The fact that my question remains unanswered suggests that such a term doesn't exist. That, by itself, is valuable information.
Consider this definition of asymmetric warfare:
Asymmetric warfare is war between belligerents whose relative military power differs significantly, or whose strategy or tactics differ significantly.
Classic examples include the U.S. invasions of Vietnam (which beat the U.S.) and Afghanistan (where freedom fighters are still putting up a stiff resistance).
Now imagine a scenario where another country wages a non-traditional war against the U.S. not on its own soil but in the U.S. For example, the U.S. government has complained about China's cyberwarfare capabilities, and there are also concerns that China is capable of attacking America's infrastructure.
We could broadly describe such an attack as asymmetrical warfare, but I'd like to find a distinct word or term for such an attack, something that distinguishes it from the more traditional asymmetrical warfare we see in the various countries invaded by the U.S.
The term blowback comes to mind, but I think that's a little too broad.
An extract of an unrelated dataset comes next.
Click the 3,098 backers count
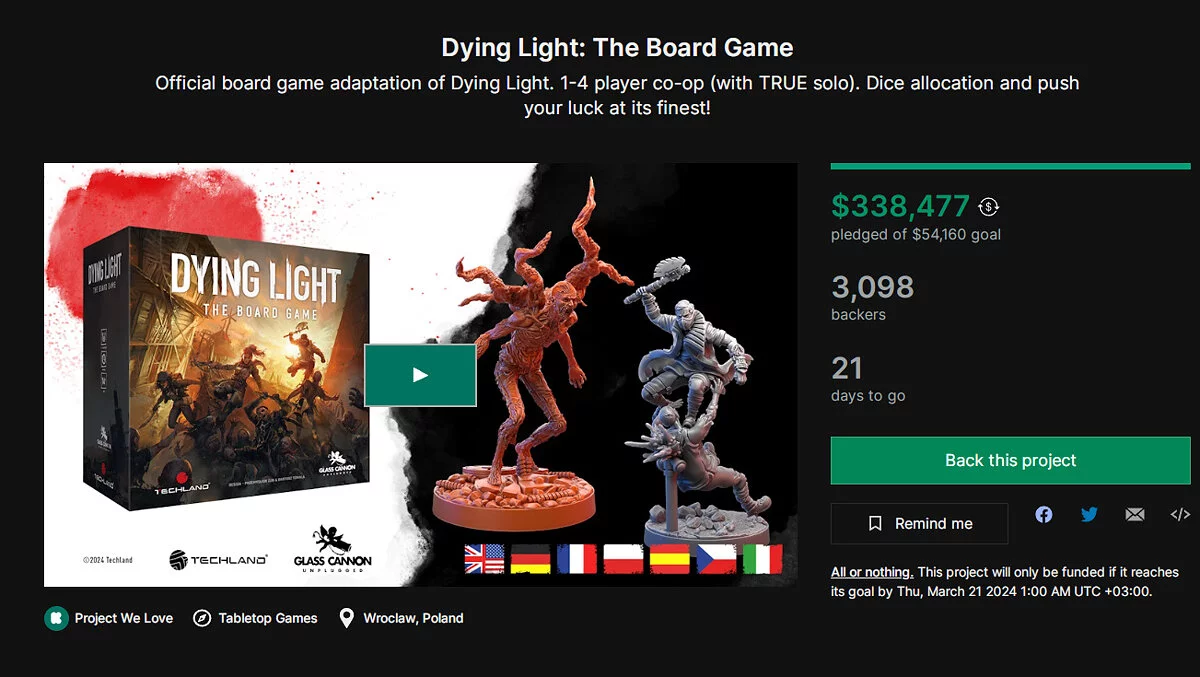Screen dimensions: 1200x677 [x=872, y=288]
Can you think of a better term for a non-conventional attack on a country targeting not its military, but its infrastructure or other assets on its home soil?
Feel free to coin new terms.
My question is apparently confusing to some, so I wanted to add an example to make it more clear.
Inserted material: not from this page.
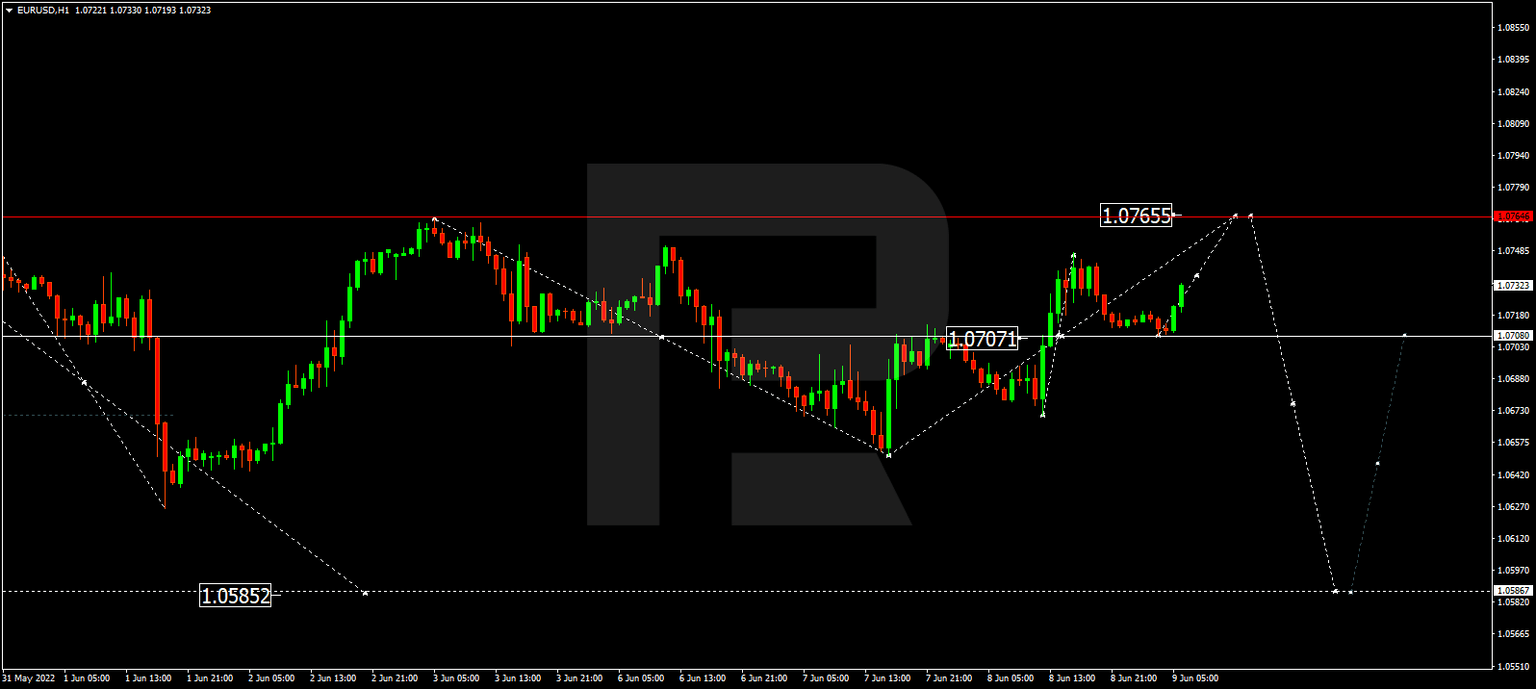Click the 31 May 2022 date label

(27, 677)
Suppose you could travel a hundred years into the future, and you read the following in book titled History of the 21st Century.
"World War I and World War II were the biggest 'conventional wars' ever fought. In the face of continuing U.S. aggression, smaller, weaker countries turned to guerilla warfare and what came to be known as asymmetric warfare, which was stunningly successful in Vietnam.
"Towards the end of the 20th century, Afghan freedom fighters practiced asymmetric warfare against the Soviet Union, then against the U.S. during the first two decades of the 21st century.
"Though the Afghans enjoyed some success, the tide didn't really begin to turn until the advent of ________, first employed on a large scale by Iran, which launched a cyberattack against Israel in 2018. Two years later, the U.S was dealt a stunning blow by a massive cyberattack and an equally massive attack on its infrastructure, apparently a joint Russian-Chinese operation with support from some other countries, notably Latin American."
What word or term would you fill in the blank with to describe this new type of warfare?